A statement from Abbas’s office carried by state news agency WAFA confirmed the meeting in Amman and said the Palestinian leader used the talks to stress his support for negotiations.
Abbas told Livni that “the option of peace and negotiations was the only way to achieve the two-state solution based on the 1967 borders with the resolution of final status issues including Jerusalem, refugees, borders, settlements and security,” the statement said.
Livni’s Kadima party issued its own statement on the meeting, saying the Israeli lawmaker had told Abbas to return to negotiations.

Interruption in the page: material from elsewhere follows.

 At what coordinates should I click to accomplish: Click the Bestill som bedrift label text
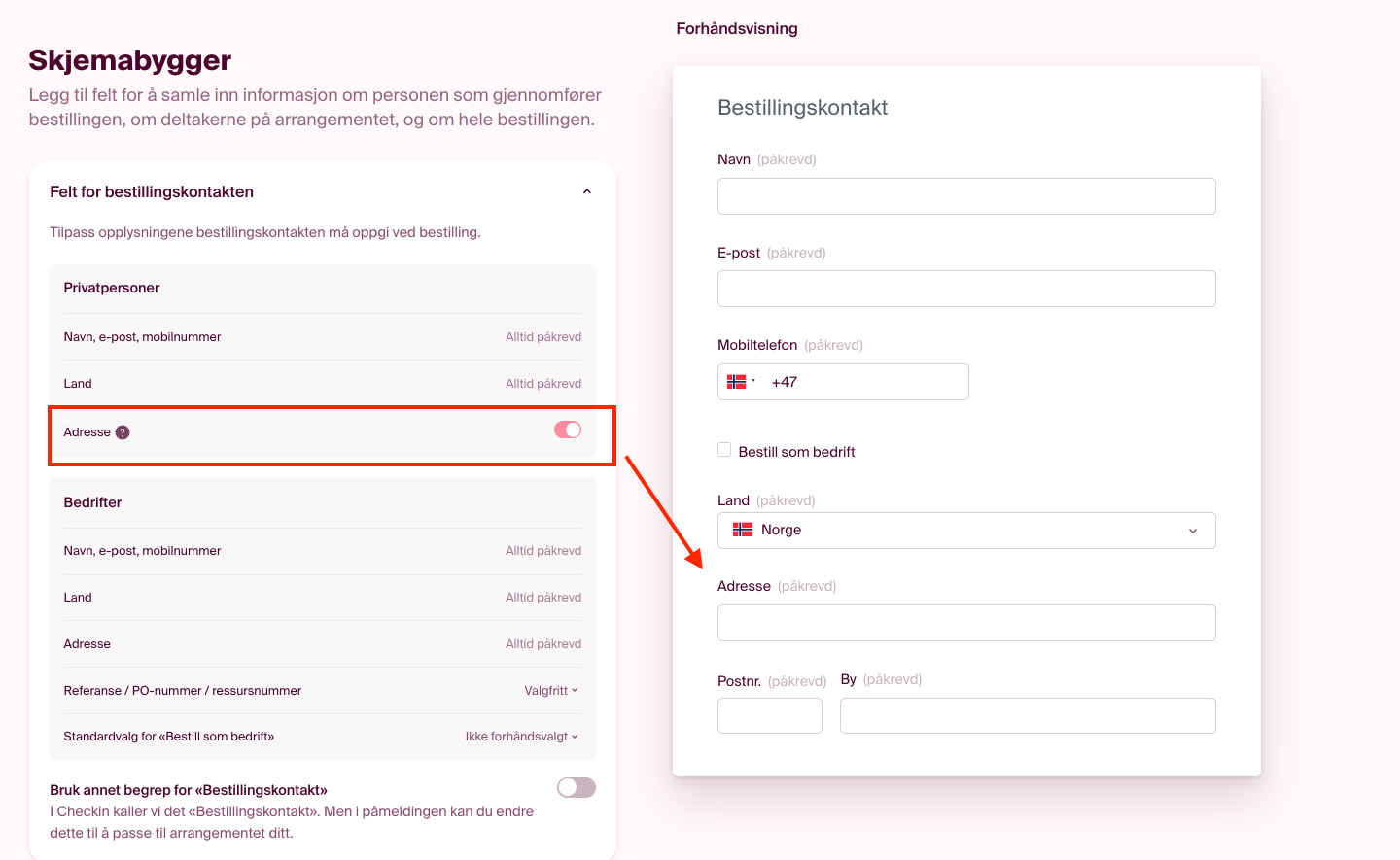(x=796, y=452)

The statement said she had also criticised the Palestinian bid for UN state membership and warned that reconciliation talks between Abbas’s Fatah movement and Hamas would allow the Islamist group to “impose its agenda.”
“Do not let Hamas impose its agenda by forming a joint government,” the statement quoted her telling told Abbas. “With them you have no chance for peace.”
“Now, before forming a government with Hamas, in the face of the changes in the region and instead of unilateral moves at the UN, it is necessary to open negotiations before it is too late and I call on you to do it before it is too late.”
“The Middle East is changing and the deadlock serves the extremists who exploit the dispute on the streets of the Arab world. We need to act now in partnership against the extremist Islamic forces.”
The statement from Abbas’s office said he assured Livni that the next Palestinian government, to be formed ahead of elections within a year as called for by the unity deal with Hamas, would be a moderate one.
The government will be composed “of technocrats and independents and… will accept previously signed agreements, the principles of two states, be committed to peace and will renounce violence,” he told Livni.
Abbas also repeated his insistance that negotiations must be based on the “obligations” of both sides under the Road Map, a 2003 framework for negotiations to reach a peace deal, the statement said.
“The president stressed the obligations of both sides to implement what is required of them under the first phase of the Road Map, including a halt to settlement construction and accepting the 1967 borders as the basis for talks.”
Livni was accompanied by three other Israeli political figures, Tzachi Hanegbi and Haim Ramon, both ex-members of parliament, and Roni Bar-on, a Kadima lawmaker, the Kadima statement said.